DATASET EXCERPTS:
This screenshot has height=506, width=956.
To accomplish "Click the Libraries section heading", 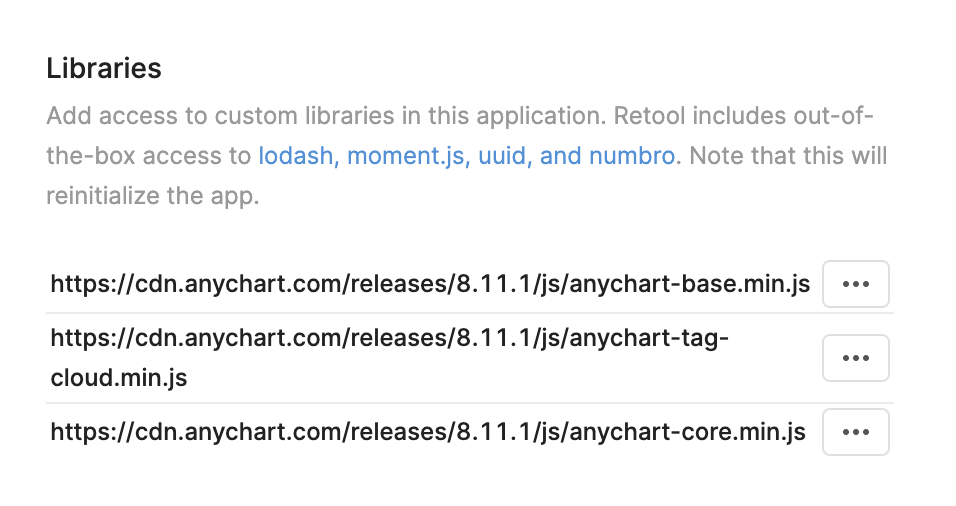I will coord(104,68).
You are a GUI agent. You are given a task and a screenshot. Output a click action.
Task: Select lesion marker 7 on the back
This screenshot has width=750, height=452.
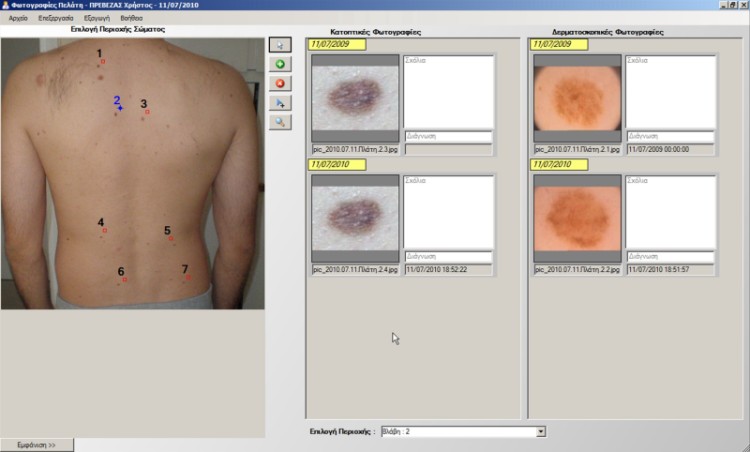187,277
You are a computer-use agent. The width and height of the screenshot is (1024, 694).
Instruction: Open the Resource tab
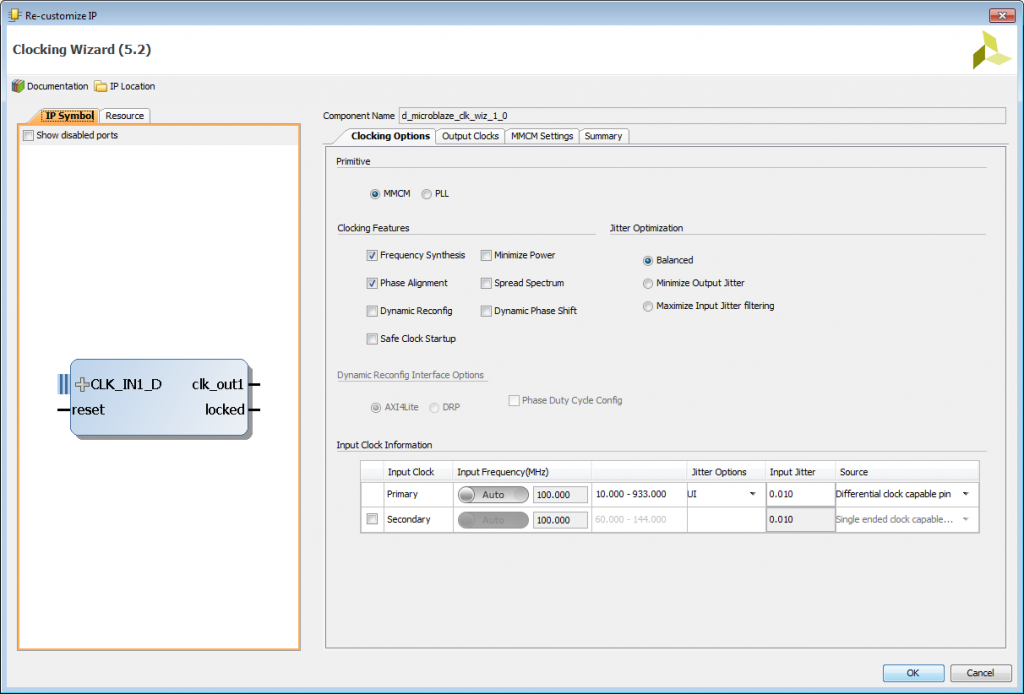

BRIEF: Rewrite the part of the records that begins with the line containing "You are a computer-use" and continues through the end of the records, substituting "Settings" for "Resource" and keeping everything else the same. Omit the pictures from your answer.

EXERCISE RESULT:
You are a computer-use agent. The width and height of the screenshot is (1024, 694).
Instruction: Open the Settings tab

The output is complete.